Ce vendredi (19 h), le coach des avants de l’ASBH annonce un match particulièrement difficile à Angoulême. Mais il sait ses joueurs capables de tirer leur épingle du jeu.
Comment s’est déroulée la semaine de préparation pour le déplacement à Angoulême ?
Elle s’est déroulée dans la bonne humeur après le résultat obtenu face à Nice (victoire 42-9). Nous avons senti les joueurs calmes, concentrés, sûrs de leur jeu, de ce qu’ils peuvent accomplir sur le terrain et avertis du très gros morceau qui les attend à Angoulême. Car chaque fois que nous sommes allés là-bas, nous nous sommes fait « ouvrir »… Les joueurs ont les armes pour en découdre et j’espère que nous ne revivrons pas ce qui s’est passé à Mont-de-Marsan (défaite 47-32) avant la trêve.
Quelle sera la clef de ce match ?
Le rugby commence devant. Il y aura donc, déjà, la conquête, le fait d’avoir nos ballons en mêlée et en touche afin que nos trois-quarts en disposent pour leurs lancements. Ce qui caractérise aujourd’hui le rugby de Béziers, c’est le jeu de déplacement. Pour ce faire, il leur faut des ballons et cela passera donc par le jeu devant.
Souvent, en début d’année, Béziers a connu des trous d’air. Comment y remédier ?

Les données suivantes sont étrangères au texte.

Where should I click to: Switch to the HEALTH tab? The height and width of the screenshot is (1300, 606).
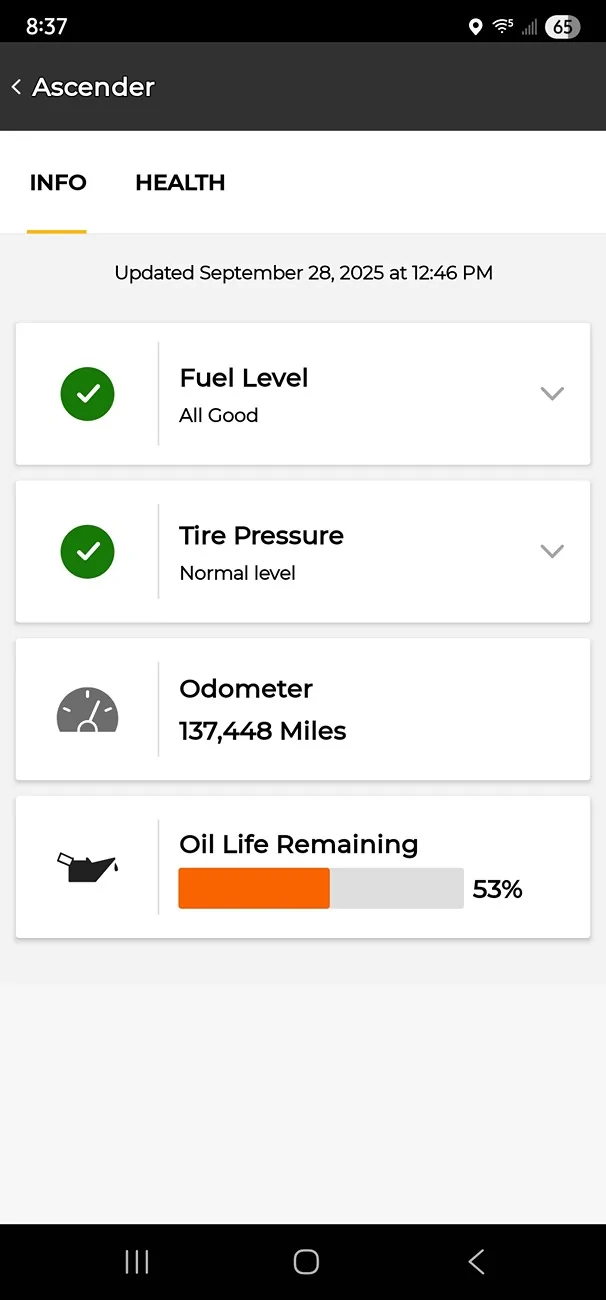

Ce sont les préparateurs physiques qui travaillent sur cela. Ils sont très attentifs à l’état de forme des joueurs, qui sont gérés pour qu’ils aient un maximum de fraîcheur. Quant à nous, nous travaillons sur les axes qui nous font défaut pendant les matches.
Que pensez-vous de cette équipe d’Angoulême ?

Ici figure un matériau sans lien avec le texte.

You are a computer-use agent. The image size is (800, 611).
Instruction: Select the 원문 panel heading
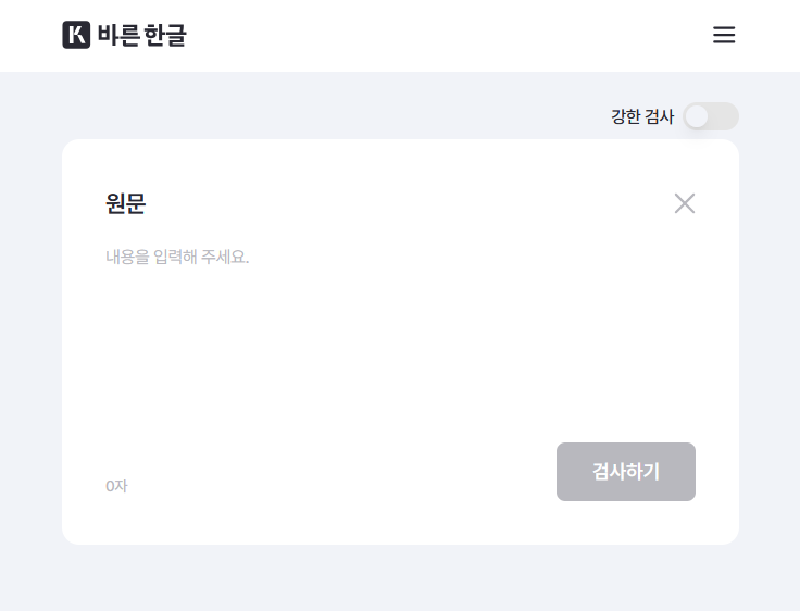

C’est une équipe complète, avec des individualités à certains postes. Il faut la prendre au sérieux. Les Angoumoisins sont propres en conquête et quand ils entrent dans les zones de marque, ils deviennent agressifs et forts sur l’homme.
Comment gérez-vous les Jiff ?
Nous avons pas mal de blessures et des KO à gérer. Nous faisons avec ce que nous avons. On ne peut pas faire beaucoup tourner. Nous nous poserons la question en temps voulu.